The outlook is more positive in the services industry, where a well-established tourism sector has made positive contributions to the economy. Costa Rica saw a record 2.66 million tourists visit in 2015, generating more than USD2.8 billion in revenue—an increase of 9% over 2014. The tourism industry employs roughly 600,000 people through direct and indirect employment, making it the single-largest industry in the country. Unsurprisingly, the US is by far the single largest source of tourists, accounting for about 40% of all visitors with just over 1 million in 2015. ICT, Costa Rica's tourism board, reports that the average US visitor to Costa Rica stays for 11 days and spends an average of USD1,340. The country also saw increases of more than 20% in tourists from the UK and China, the result of new routes from British Airways and an emphasis on targeting the Chinese market.

Tourism will remain a key industry for Costa Rica because it takes advantage of its abundant and well-maintained natural resources, one of the nation's biggest comparative advantages. A recent World Bank report called Costa Rica “the only tropical country in the world that has reversed deforestation," noting that the area covered by forests has increased from 26% in 1983 to 52% today. Costa Rica's environmental successes have come about due to its Payments for Environmental Services (PES) program, which has contributed to the conservation and rehabilitation of an average of 310,000ha per year through incentives. A further 26% of land area in the country is made up of national parks and protected areas. In the medium term, Costa Rica looks primed to take advantage of the rise in eco-tourism and the growing number of tourists looking for unique environmental experiences. The World Travel & Tourism Council (WTTC) expects that tourism's role in the wider economy will only continue to increase, with a recent report projecting growth of 4.7% over the next decade. This would make tourism 13.2% of total GDP, up from 12.5% in 2015.

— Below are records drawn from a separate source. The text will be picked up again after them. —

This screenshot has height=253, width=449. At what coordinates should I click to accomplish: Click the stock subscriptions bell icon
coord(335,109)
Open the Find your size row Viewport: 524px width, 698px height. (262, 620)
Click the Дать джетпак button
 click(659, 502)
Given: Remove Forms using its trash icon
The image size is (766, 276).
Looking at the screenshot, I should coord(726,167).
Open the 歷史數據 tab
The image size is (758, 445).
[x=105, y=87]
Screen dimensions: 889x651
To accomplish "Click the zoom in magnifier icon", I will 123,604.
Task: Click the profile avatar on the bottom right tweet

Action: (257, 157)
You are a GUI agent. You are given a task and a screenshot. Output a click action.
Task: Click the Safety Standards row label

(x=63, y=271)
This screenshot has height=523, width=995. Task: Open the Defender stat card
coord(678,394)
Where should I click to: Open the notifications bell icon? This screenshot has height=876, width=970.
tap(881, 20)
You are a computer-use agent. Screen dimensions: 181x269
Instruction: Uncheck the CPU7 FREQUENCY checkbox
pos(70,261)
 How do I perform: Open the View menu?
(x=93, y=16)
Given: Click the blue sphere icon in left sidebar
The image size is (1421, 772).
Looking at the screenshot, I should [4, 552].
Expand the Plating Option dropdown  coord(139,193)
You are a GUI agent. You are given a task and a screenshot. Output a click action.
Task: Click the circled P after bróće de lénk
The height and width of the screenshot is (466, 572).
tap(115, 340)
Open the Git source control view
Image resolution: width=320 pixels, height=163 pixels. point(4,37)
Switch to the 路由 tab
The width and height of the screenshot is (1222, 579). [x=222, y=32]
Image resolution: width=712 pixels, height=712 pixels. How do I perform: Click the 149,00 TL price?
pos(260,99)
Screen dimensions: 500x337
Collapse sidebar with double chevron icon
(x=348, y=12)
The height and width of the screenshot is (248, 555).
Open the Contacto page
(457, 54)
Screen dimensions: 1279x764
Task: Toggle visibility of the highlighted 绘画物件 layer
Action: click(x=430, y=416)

Moving forward, the Costa Rican government's role will be to navigate the shifting FTZ environment while continuing the strong growth in service sectors. Political gridlock and cumbersome regulation is a common complaint for foreign firms operating in Costa Rica, and streamlining these regulatory barriers should lead to increased investment in infrastructure and improved relationships with international investors. The continued development of the country depends on the successful utilization of Costa Rica's regional links and natural resources. With all the elements for success in place, there is plenty of reason for optimism.